0

In a country, there are 2 states, Jersy and New Castle. 70% of the population are from Jersy, and 30% are from New Castle. Out of the Jersy population, 6% are crazy, and out of New Castle, 3% are crazy. if someone is crazy, what is the probability that he is from Jersy?

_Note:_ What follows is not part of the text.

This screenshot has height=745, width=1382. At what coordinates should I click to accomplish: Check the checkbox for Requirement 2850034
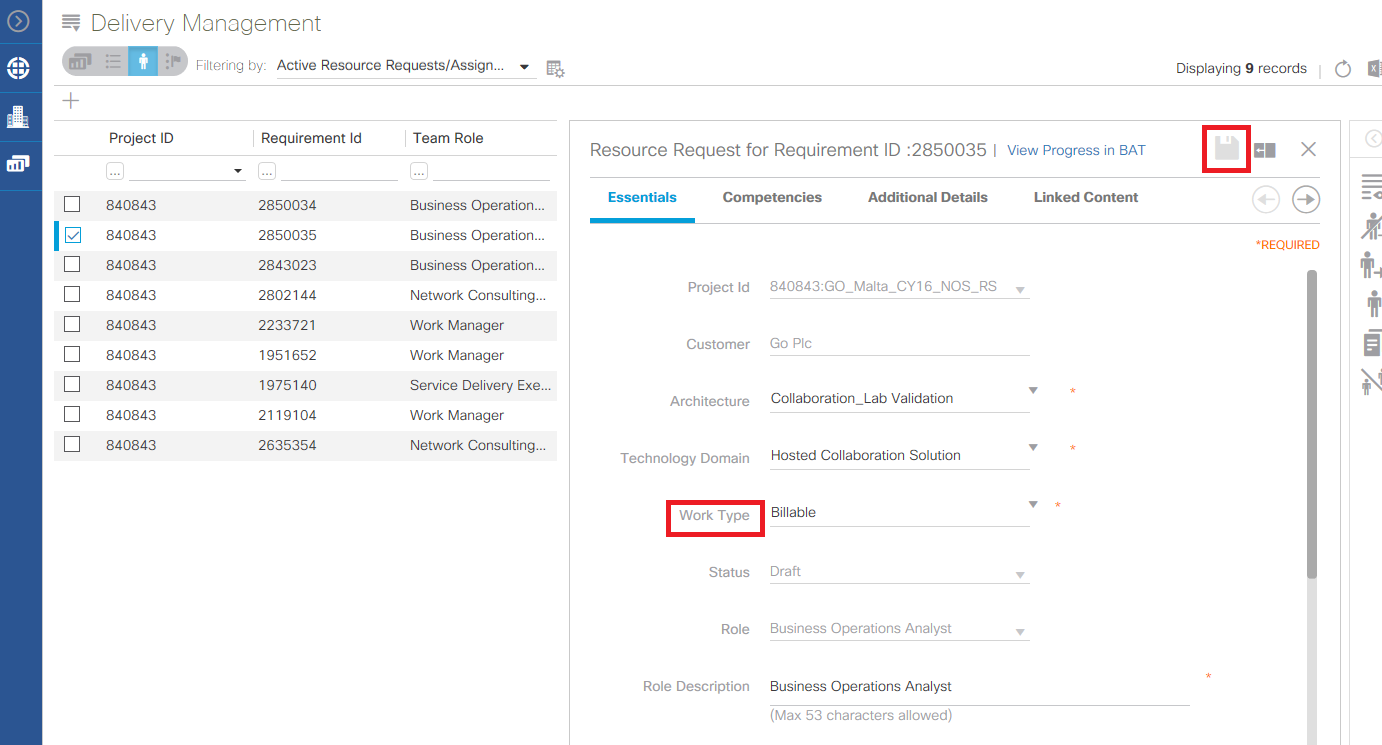tap(71, 205)
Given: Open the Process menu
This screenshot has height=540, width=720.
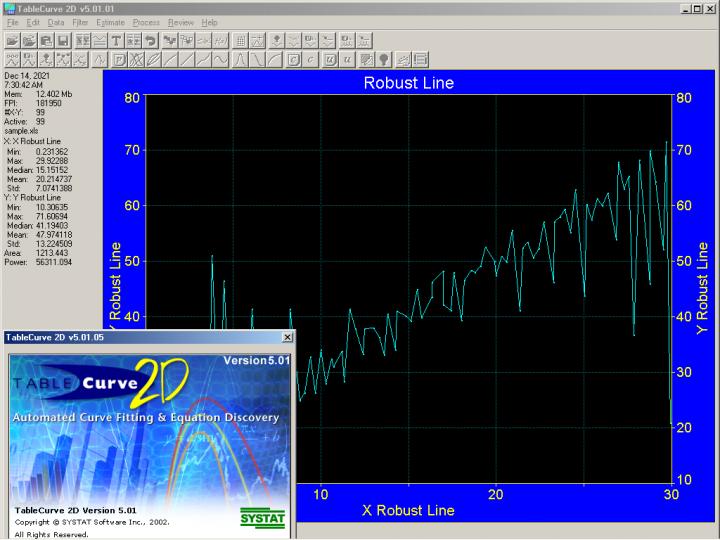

So I just said that $P(Jersy|Crazy)= \frac{P(Jersy\cap Crazy}{P(Crazy)}=\frac{0.7*0.06}{0.7*0.06+0.3*0.03} = 0.8235$

Is that correct?

RobPratt
  • 45,619
  • Possibly helpful: https://math.stackexchange.com/questions/2279851/applied-probability-bayes-theorem/2279888#2279888 . Also: reporting four decimal places of precision when input data has only one or two significant figures would make no sense in a real situation, even if correct in this toy problem. – Ethan Bolker Nov 30 '20 at 22:03

1 Answers1

1

Yes, that is correct.

I would go into more detail than what you have shown, in order to be clear about how you performed the computation.

Let $J$ be the event that a randomly selected person is from Jersy and $N$ be the complementary event that a randomly selected person is from New Castle. Let $C$ be the event that a randomly selected person is crazy.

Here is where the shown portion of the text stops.